The formation of furfural was not observed via acidic hydrolysis nor Maillard reaction probably due to the distillation time (Fig. 7c). Presumably, distillation time was too short with only 4.5 min and therefore, reaction conditions were not sufficient. It was once again observed that 2-(furan-2-yl)-1,3-thiazolidine-4-carboxylic acid (FURF-Cys) was almost fully converted to the aldehyde form during distillation, resulting in the same consequences as those discussed for 3-MB-Cys.


This study used GC–O to evaluate qualitative differences between HS-SPME, SD, and SAFE in the detection of VOCs that occurred due to the underlying physicochemical properties (volatility and polarity) of each method. SD detected the most VOCs while SAFE was insensitive to most aging-related compounds. Some discrepancies could be mitigated by tedious solvent fractionation of extracts or more complex instrumental setups such as GCxGC couplings. SPME prevented solvent discrimination, yet fiber discrimination remains possible. Differences in detected compounds might also be explained by harsh distillation conditions (thermal intake), especially for reactive food matrices. Observed and potential breakdown and formation mechanisms were discussed.

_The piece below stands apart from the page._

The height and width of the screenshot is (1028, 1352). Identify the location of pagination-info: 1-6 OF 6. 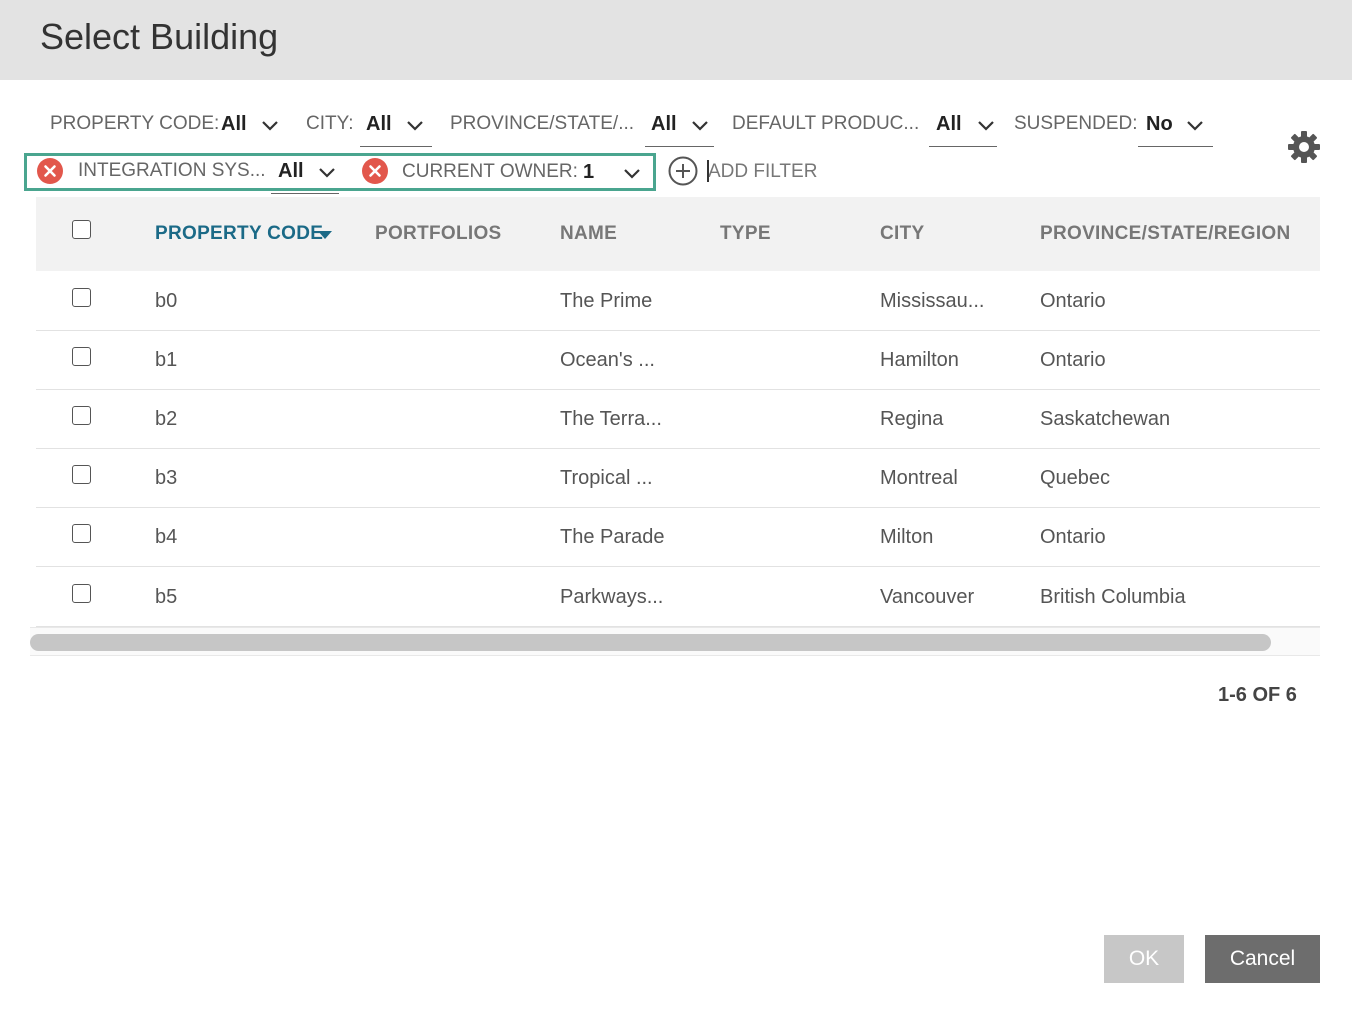
(1258, 695).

Further, quantitative differences were discovered between HS-SPME and SD. Few aging indicators matched well, most showed significant discrepancies in calibration and quantification behavior. Differences among samples were also observed, with one sample in particular differing more severely between the methods than others. These results suggest that in addition to invasive steps during distillation, matrix composition might also be a crucial factor, and special consideration must be given to sensory conclusions.

Observed differences were further delineated using model distillations. The detected chlorinated and non-chlorinated fragments in blank runs might have caused LODs and LOQs to be higher in SD. Fragmentation of methional during distillation did not allow its calibration at adequate concentrations. In this study, bound-state precursors (representably cysteinylated aldehydes) were found to be the most important aldehyde precursors during distillation. Strecker reaction also occurred to a considerable extent; Maillard reaction did not.

Our data indicate that for complex matrices such as beer, an agreement about method and calibration procedures is necessary for comparability between studies. Preferably, the most non-invasive method should be chosen. Furthermore, to assess sensory stability in the most holistic way non-volatile precursors should always play an important role.